TASK OBJECTIVE:
Each entry, as given, must be output unchanged.

START DATA LISTING

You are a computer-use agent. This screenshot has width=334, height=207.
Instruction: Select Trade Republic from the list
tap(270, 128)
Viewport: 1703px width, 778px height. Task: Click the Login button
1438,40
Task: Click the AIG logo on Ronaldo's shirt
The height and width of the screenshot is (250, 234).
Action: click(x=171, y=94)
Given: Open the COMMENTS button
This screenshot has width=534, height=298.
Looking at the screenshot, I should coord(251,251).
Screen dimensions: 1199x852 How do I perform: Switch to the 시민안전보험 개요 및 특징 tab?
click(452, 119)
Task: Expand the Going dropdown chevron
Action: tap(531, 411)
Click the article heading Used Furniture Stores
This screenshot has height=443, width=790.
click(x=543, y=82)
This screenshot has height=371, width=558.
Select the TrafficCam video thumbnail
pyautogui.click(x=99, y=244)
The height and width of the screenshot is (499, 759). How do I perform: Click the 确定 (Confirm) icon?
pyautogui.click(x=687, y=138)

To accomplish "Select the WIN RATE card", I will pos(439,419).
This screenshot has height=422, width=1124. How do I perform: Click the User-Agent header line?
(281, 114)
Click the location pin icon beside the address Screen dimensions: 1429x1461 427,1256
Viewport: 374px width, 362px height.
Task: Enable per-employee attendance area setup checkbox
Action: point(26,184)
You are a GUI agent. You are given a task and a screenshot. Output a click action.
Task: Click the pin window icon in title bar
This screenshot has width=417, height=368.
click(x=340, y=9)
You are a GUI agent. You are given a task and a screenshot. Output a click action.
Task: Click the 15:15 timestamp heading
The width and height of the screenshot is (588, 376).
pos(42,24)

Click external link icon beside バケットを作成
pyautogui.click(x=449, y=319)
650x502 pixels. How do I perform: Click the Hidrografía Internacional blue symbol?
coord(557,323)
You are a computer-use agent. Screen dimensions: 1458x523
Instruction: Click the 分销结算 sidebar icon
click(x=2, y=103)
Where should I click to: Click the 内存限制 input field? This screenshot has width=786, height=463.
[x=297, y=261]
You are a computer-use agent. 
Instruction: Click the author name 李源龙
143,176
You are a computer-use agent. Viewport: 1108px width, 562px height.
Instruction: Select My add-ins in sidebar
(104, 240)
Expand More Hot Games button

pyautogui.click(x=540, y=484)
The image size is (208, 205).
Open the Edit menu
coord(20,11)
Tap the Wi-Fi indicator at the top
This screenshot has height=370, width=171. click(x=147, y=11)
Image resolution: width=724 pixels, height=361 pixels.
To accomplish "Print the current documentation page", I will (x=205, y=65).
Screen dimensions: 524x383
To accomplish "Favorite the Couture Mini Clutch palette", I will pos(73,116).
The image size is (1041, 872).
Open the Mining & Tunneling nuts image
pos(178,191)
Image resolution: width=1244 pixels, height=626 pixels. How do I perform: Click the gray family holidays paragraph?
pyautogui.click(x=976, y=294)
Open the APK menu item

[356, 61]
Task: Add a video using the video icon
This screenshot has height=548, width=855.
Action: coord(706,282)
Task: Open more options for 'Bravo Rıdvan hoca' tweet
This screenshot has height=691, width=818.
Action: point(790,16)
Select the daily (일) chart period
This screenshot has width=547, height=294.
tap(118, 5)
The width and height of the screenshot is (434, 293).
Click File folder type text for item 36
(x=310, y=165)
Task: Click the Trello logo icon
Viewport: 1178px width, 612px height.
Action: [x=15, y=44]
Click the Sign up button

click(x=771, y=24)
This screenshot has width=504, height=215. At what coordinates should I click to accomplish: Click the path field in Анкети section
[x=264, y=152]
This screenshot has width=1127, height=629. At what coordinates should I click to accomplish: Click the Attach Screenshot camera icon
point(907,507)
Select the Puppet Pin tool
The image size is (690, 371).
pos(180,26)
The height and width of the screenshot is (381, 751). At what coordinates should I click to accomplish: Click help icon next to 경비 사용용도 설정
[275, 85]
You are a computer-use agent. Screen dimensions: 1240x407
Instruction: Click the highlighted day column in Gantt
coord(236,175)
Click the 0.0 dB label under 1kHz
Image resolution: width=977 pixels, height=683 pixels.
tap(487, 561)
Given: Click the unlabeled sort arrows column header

END DATA LISTING

OUTPUT FOR THIS EXERCISE:
You are a computer-use agent. This screenshot has width=334, height=207.
Instruction: Select Trade Republic from the list
tap(270, 128)
Viewport: 1703px width, 778px height. Task: Click the Login button
1438,40
Task: Click the AIG logo on Ronaldo's shirt
The height and width of the screenshot is (250, 234).
Action: click(x=171, y=94)
Given: Open the COMMENTS button
This screenshot has width=534, height=298.
Looking at the screenshot, I should coord(251,251).
Screen dimensions: 1199x852 How do I perform: Switch to the 시민안전보험 개요 및 특징 tab?
click(452, 119)
Task: Expand the Going dropdown chevron
Action: tap(531, 411)
Click the article heading Used Furniture Stores
This screenshot has height=443, width=790.
click(x=543, y=82)
This screenshot has height=371, width=558.
Select the TrafficCam video thumbnail
pyautogui.click(x=99, y=244)
The height and width of the screenshot is (499, 759). How do I perform: Click the 确定 (Confirm) icon?
pyautogui.click(x=687, y=138)

To accomplish "Select the WIN RATE card", I will pos(439,419).
This screenshot has height=422, width=1124. How do I perform: Click the User-Agent header line?
(281, 114)
Click the location pin icon beside the address Screen dimensions: 1429x1461 427,1256
Viewport: 374px width, 362px height.
Task: Enable per-employee attendance area setup checkbox
Action: point(26,184)
You are a GUI agent. You are given a task and a screenshot. Output a click action.
Task: Click the pin window icon in title bar
This screenshot has width=417, height=368.
click(x=340, y=9)
You are a GUI agent. You are given a task and a screenshot. Output a click action.
Task: Click the 15:15 timestamp heading
The width and height of the screenshot is (588, 376).
pos(42,24)

Click external link icon beside バケットを作成
pyautogui.click(x=449, y=319)
650x502 pixels. How do I perform: Click the Hidrografía Internacional blue symbol?
coord(557,323)
You are a computer-use agent. Screen dimensions: 1458x523
Instruction: Click the 分销结算 sidebar icon
click(x=2, y=103)
Where should I click to: Click the 内存限制 input field? This screenshot has width=786, height=463.
[x=297, y=261]
You are a computer-use agent. 
Instruction: Click the author name 李源龙
143,176
You are a computer-use agent. Viewport: 1108px width, 562px height.
Instruction: Select My add-ins in sidebar
(104, 240)
Expand More Hot Games button

pyautogui.click(x=540, y=484)
The image size is (208, 205).
Open the Edit menu
coord(20,11)
Tap the Wi-Fi indicator at the top
This screenshot has height=370, width=171. click(x=147, y=11)
Image resolution: width=724 pixels, height=361 pixels.
To accomplish "Print the current documentation page", I will (x=205, y=65).
Screen dimensions: 524x383
To accomplish "Favorite the Couture Mini Clutch palette", I will pos(73,116).
The image size is (1041, 872).
Open the Mining & Tunneling nuts image
pos(178,191)
Image resolution: width=1244 pixels, height=626 pixels. How do I perform: Click the gray family holidays paragraph?
pyautogui.click(x=976, y=294)
Open the APK menu item

[356, 61]
Task: Add a video using the video icon
This screenshot has height=548, width=855.
Action: coord(706,282)
Task: Open more options for 'Bravo Rıdvan hoca' tweet
This screenshot has height=691, width=818.
Action: point(790,16)
Select the daily (일) chart period
This screenshot has width=547, height=294.
tap(118, 5)
The width and height of the screenshot is (434, 293).
Click File folder type text for item 36
(x=310, y=165)
Task: Click the Trello logo icon
Viewport: 1178px width, 612px height.
Action: [x=15, y=44]
Click the Sign up button

click(x=771, y=24)
This screenshot has width=504, height=215. At what coordinates should I click to accomplish: Click the path field in Анкети section
[x=264, y=152]
This screenshot has width=1127, height=629. At what coordinates should I click to accomplish: Click the Attach Screenshot camera icon
point(907,507)
Select the Puppet Pin tool
The image size is (690, 371).
pos(180,26)
The height and width of the screenshot is (381, 751). At what coordinates should I click to accomplish: Click help icon next to 경비 사용용도 설정
[275, 85]
You are a computer-use agent. Screen dimensions: 1240x407
Instruction: Click the highlighted day column in Gantt
coord(236,175)
Click the 0.0 dB label under 1kHz
Image resolution: width=977 pixels, height=683 pixels.
tap(487, 561)
Given: Click the unlabeled sort arrows column header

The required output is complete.